Mimetics as emerging therapeutic targets for drug design in inflammatory diseases
Because they are endogenously generated compounds with protective actions, Rvs and PDs serve as rational templates for the design of molecular mimetics as potential therapeutics. Historically, the emphasis in development of anti-inflammatory drugs has been largely on interfering with the pro-inflammatory signalling cascade. Only recently has the focus shifted to augmenting naturally occurring pro-resolution responses in the host. As more counter-regulatory chemical mediators are isolated and characterized, newer pharmacological targets emerge for drug design of stable pro-resolving mimetics. Similar to the development of aspirin-triggered LXA4 stable analogs (ATLa) (Takano et al., 1997; Schottelius et al., 2002), an RvE1 stable analog has been designed and synthesized by chemical modification at the ω-end of RvE1 (Arita et al., 2006). The analog, 19-(p-fluorophenoxy)-RvE1 methyl ester, carries bioequivalence to native RvE1 in reducing pro-inflammatory cytokines and leukocyte numbers in murine periodontitis, and is highly resistant to ω-oxidation or rapid dehydrogenation (Arita et al., 2006).

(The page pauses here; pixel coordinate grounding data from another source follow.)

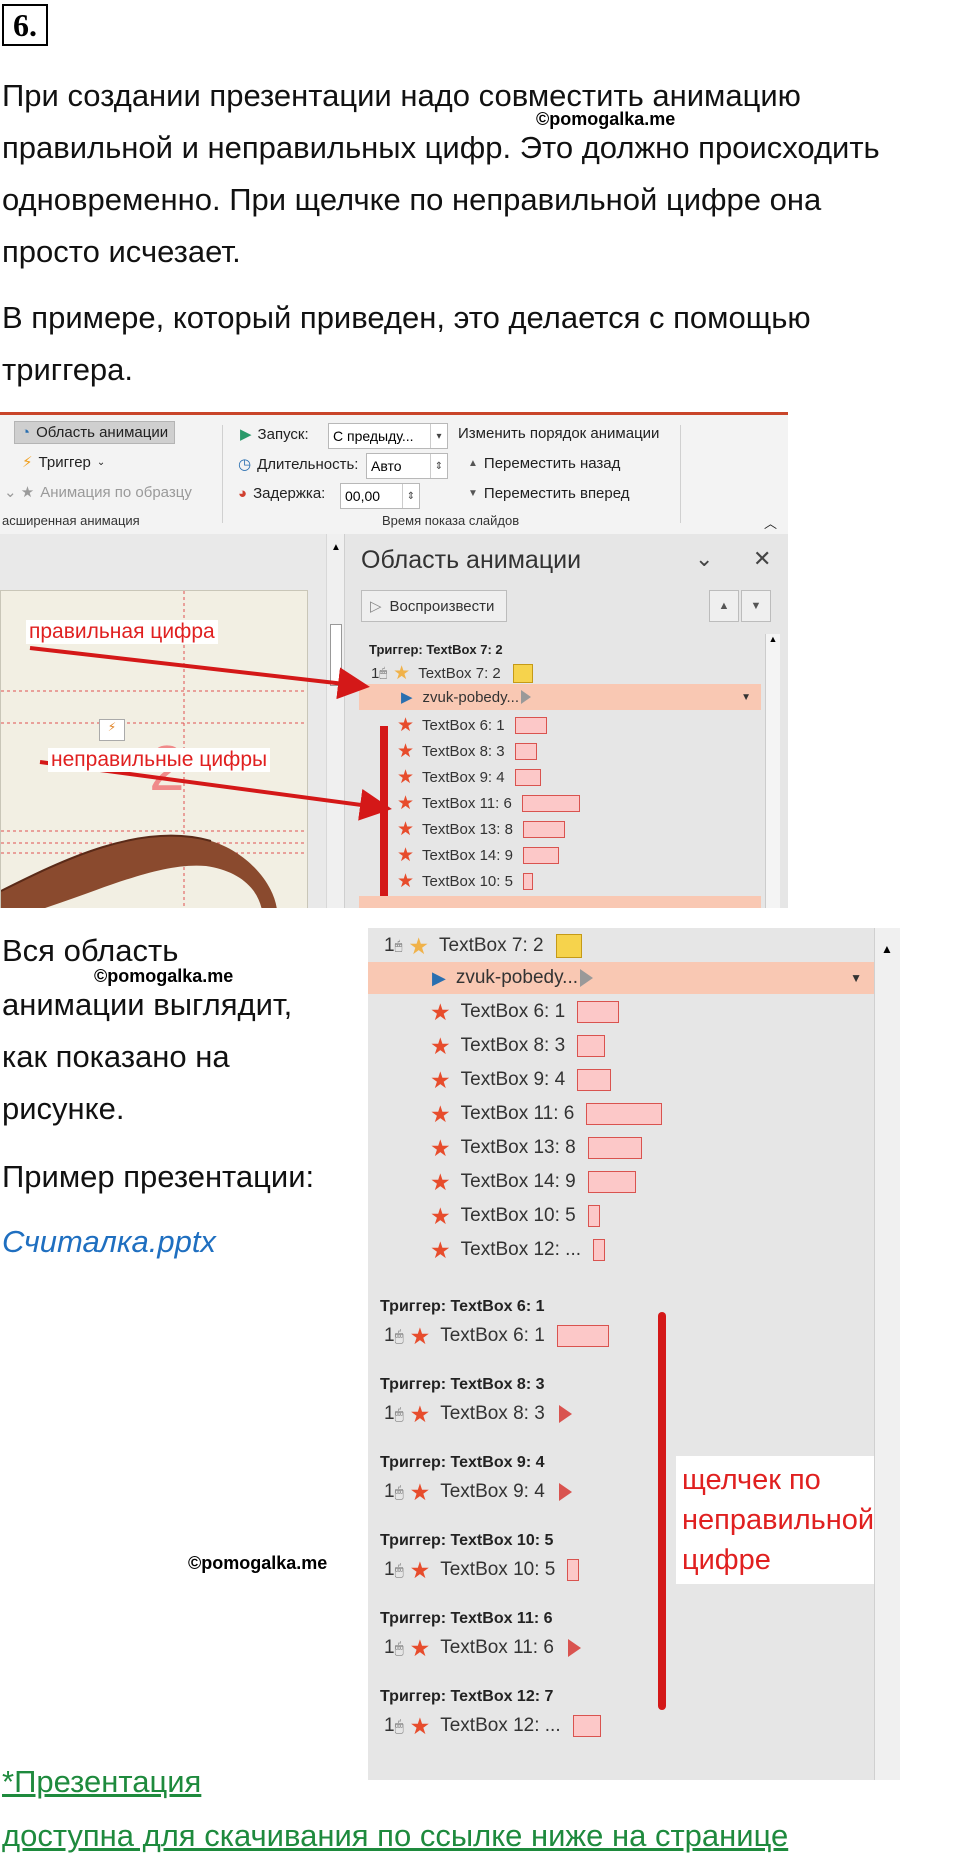  I want to click on annotation-incorrect-digits: неправильные цифры, so click(160, 760).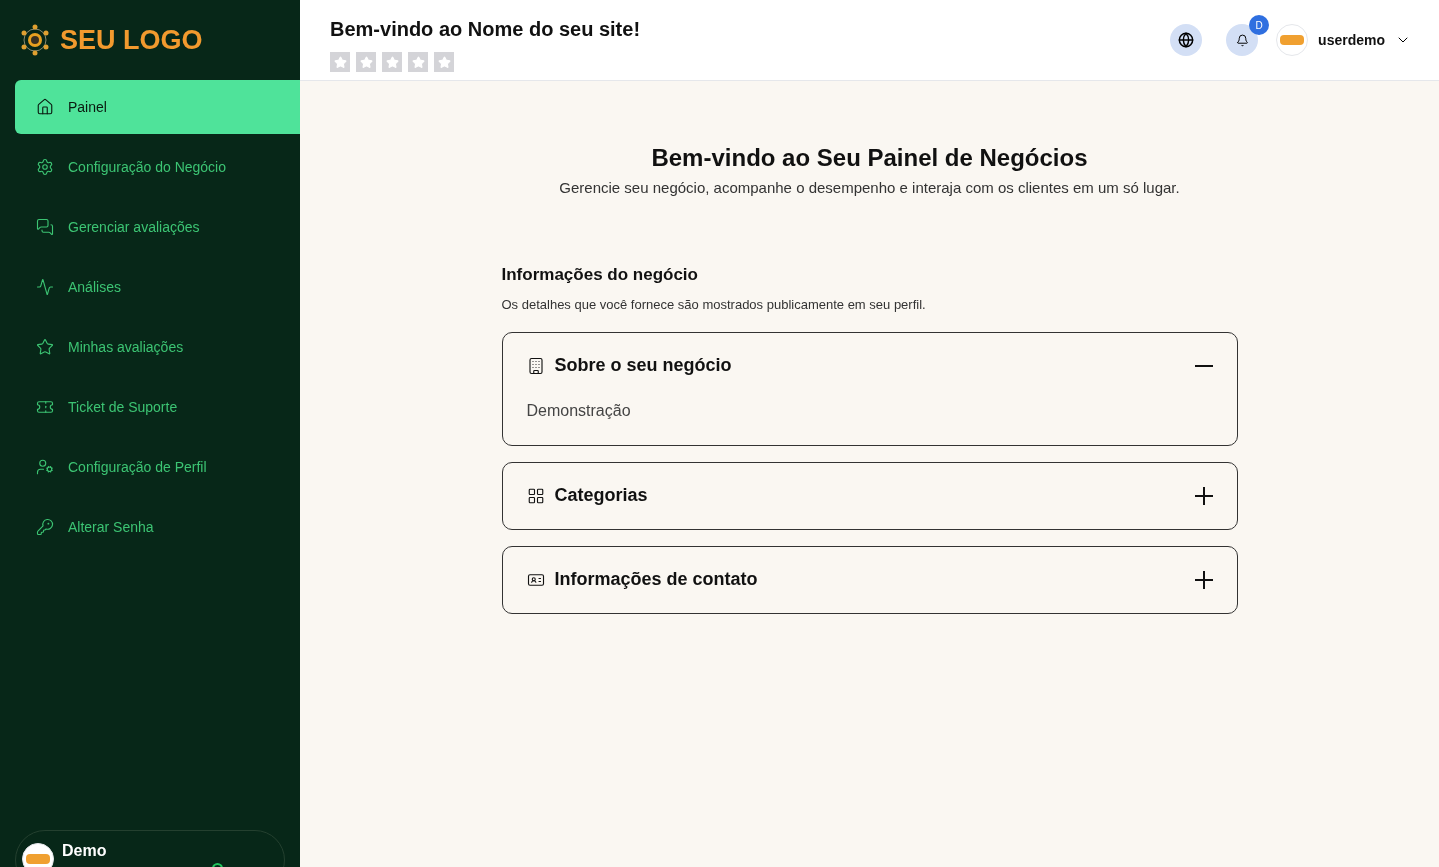 This screenshot has height=867, width=1439. What do you see at coordinates (870, 580) in the screenshot?
I see `accordion-header: Informações de contato` at bounding box center [870, 580].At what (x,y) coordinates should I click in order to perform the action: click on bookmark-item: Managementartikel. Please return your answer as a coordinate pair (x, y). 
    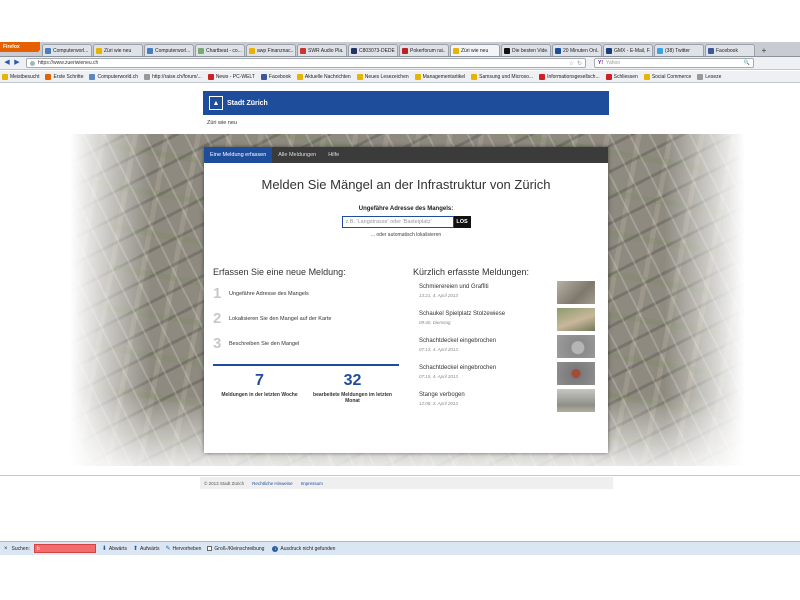
    Looking at the image, I should click on (440, 76).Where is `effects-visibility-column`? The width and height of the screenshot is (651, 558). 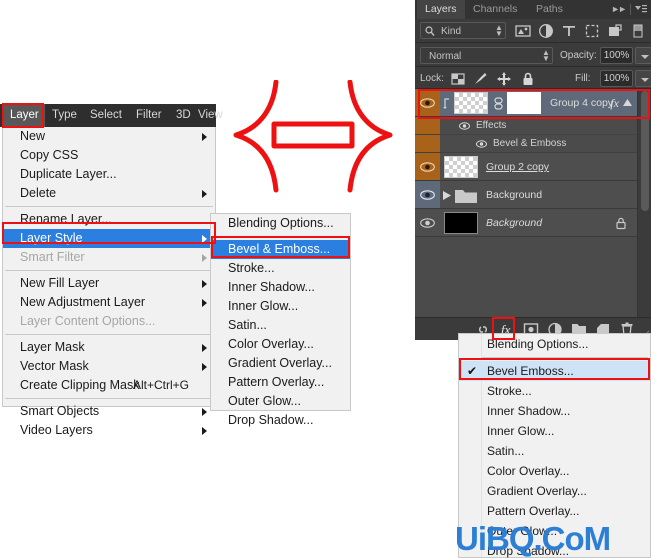 effects-visibility-column is located at coordinates (428, 126).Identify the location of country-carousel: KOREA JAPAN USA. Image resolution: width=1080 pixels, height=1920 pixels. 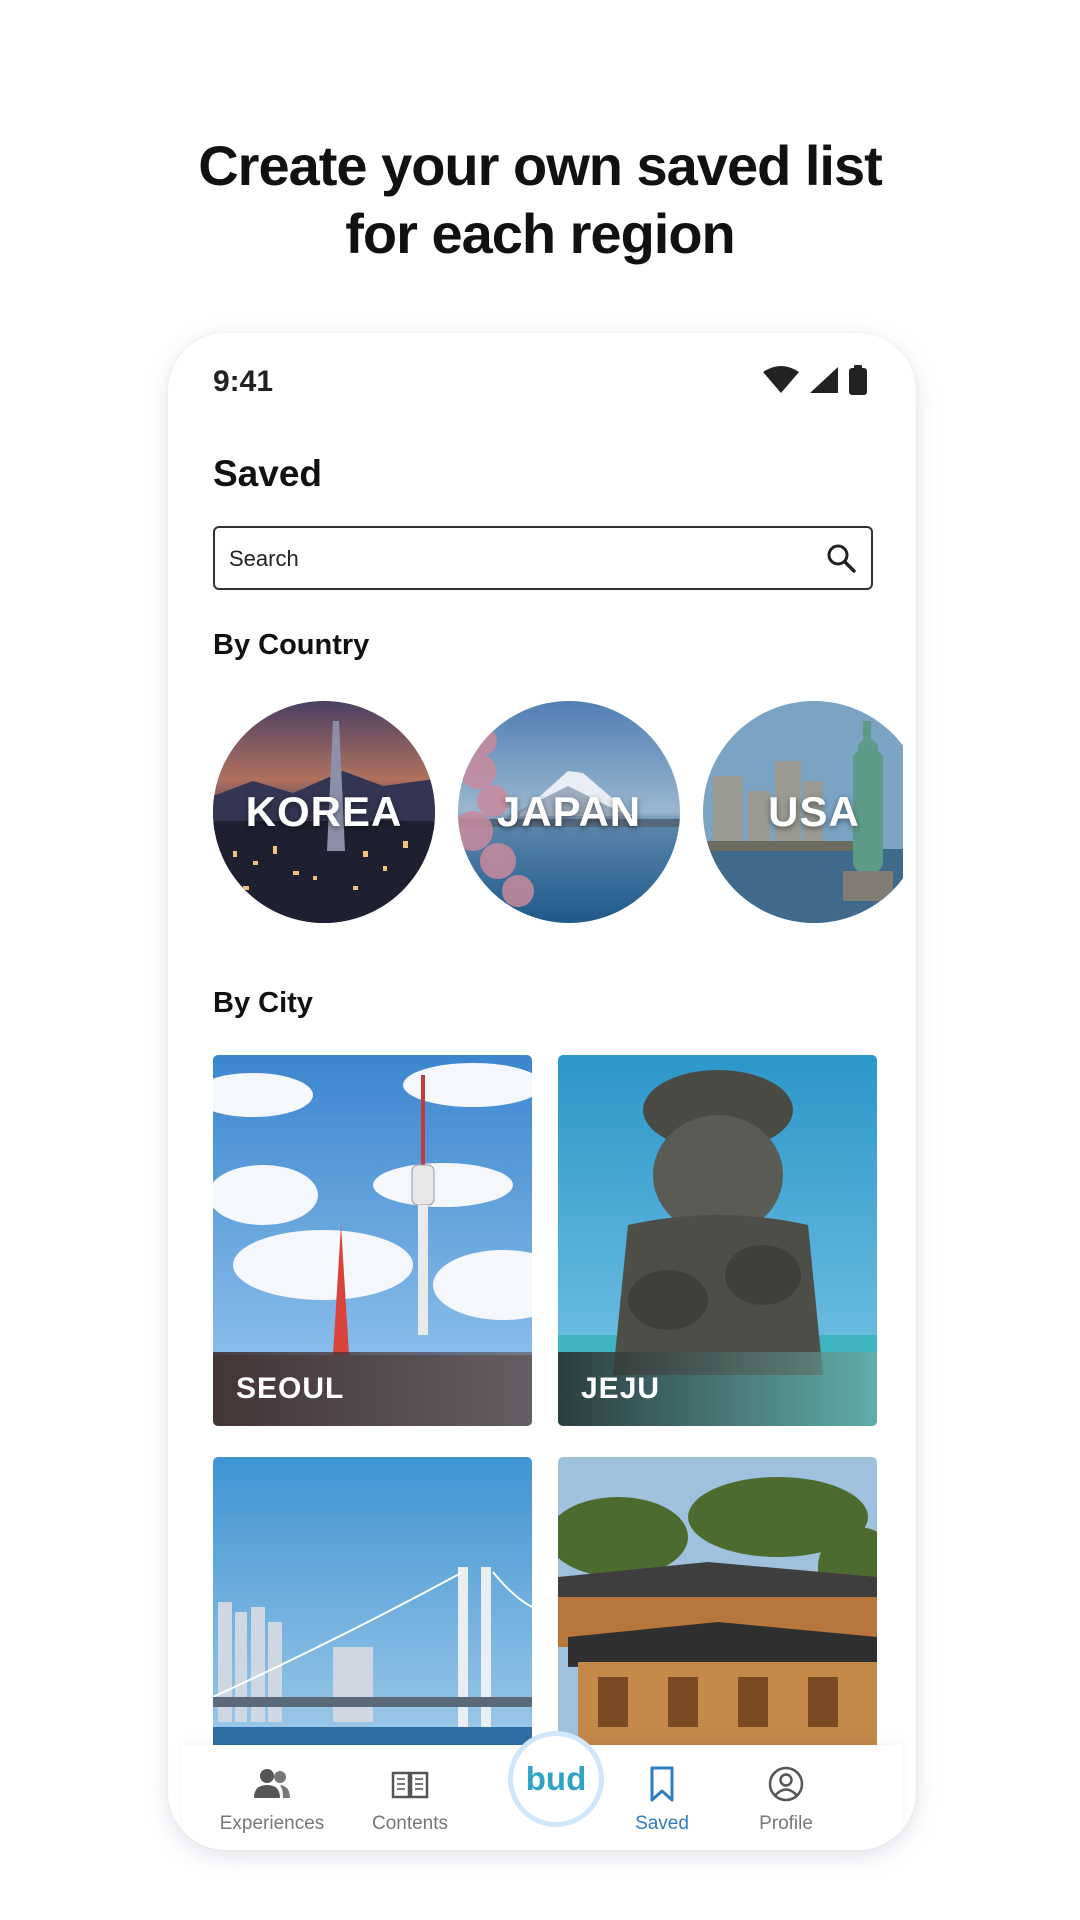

These and other bioactive mimetics that resist metabolic inactivation are currently in development. The exciting possibility exists that this approach to drug development will lead to a new genus of pharmacological agents that serve as mimetics of natural resolution pathways (Serhan and Chiang, 2008). At this juncture, more research is needed on these new pro-resolving chemical mediators and their mechanisms of action to learn whether Rvs and PDs will ultimately provide long sought-after solutions to resolving pathological inflammation.
The work was supported in part by NIH grants AI068084 and P50-DE016191.
Statement of conflict of interest
BDL is an inventor on patents for the lipoxins, resolvins and protectins and their analogs that are assigned to Brigham and Women's Hospital and have been licensed for clinical development. PK has no conflict of interest to disclose.